Exercise data =
..............................

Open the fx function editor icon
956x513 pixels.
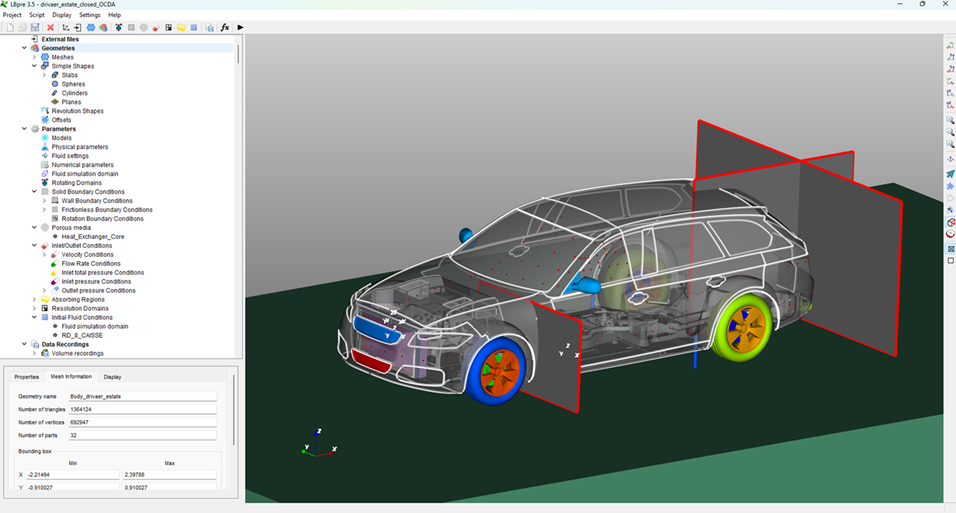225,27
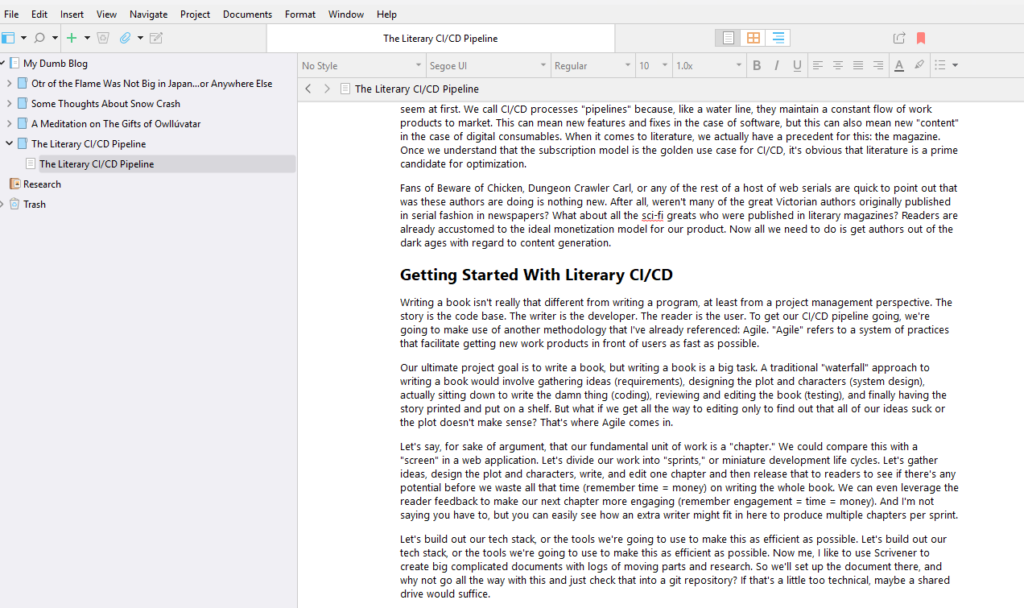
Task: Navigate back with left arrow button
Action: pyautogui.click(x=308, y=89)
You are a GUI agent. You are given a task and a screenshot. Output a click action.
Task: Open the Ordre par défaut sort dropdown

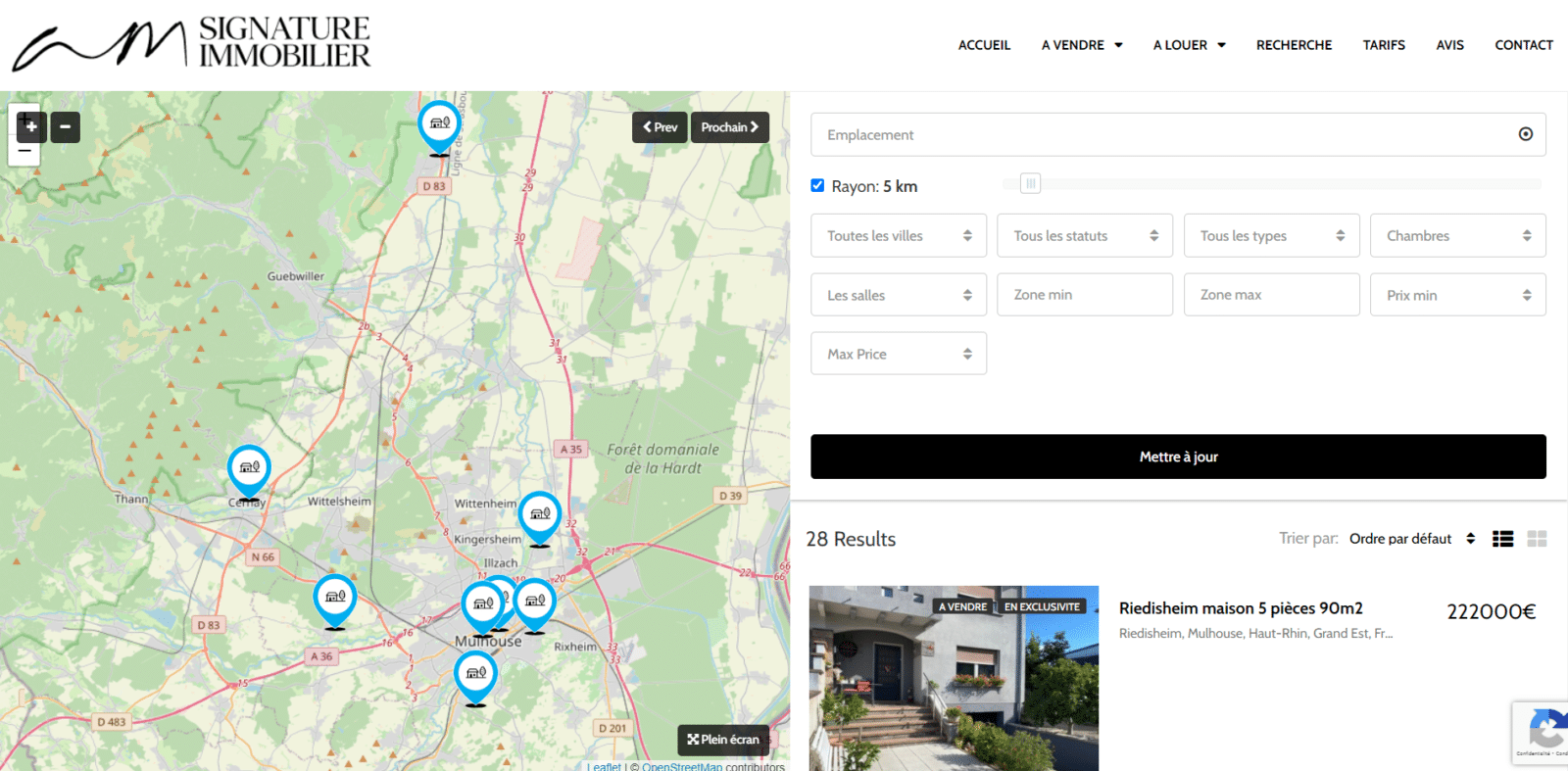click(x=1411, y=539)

..............................

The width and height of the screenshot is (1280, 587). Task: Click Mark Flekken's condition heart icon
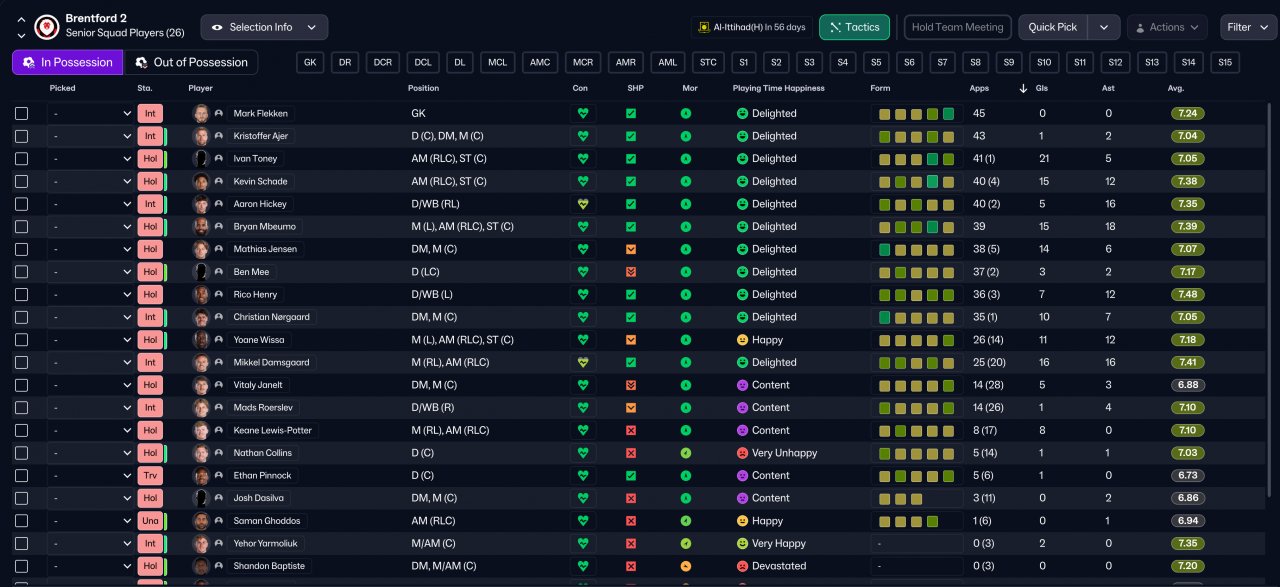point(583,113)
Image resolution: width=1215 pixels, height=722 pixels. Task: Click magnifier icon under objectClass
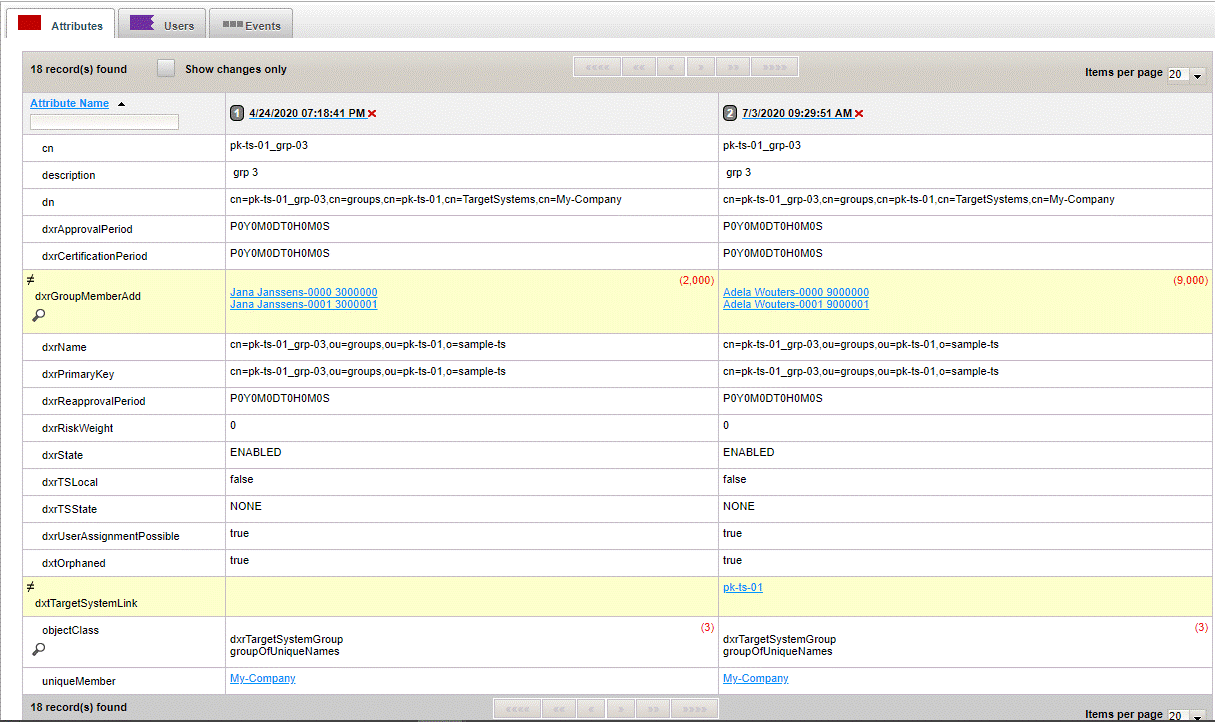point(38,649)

..............................

Could you repeat, exactly, only the lines above starting at the one that has "Open the fx function editor icon" and stopping after the one that has "You are a GUI", without the pictures?

Open the fx function editor icon
956x513 pixels.
225,27
Task: Navigate back with left arrow button
Action: pyautogui.click(x=308, y=89)
You are a GUI agent. You are given a task and a screenshot. Output a click action.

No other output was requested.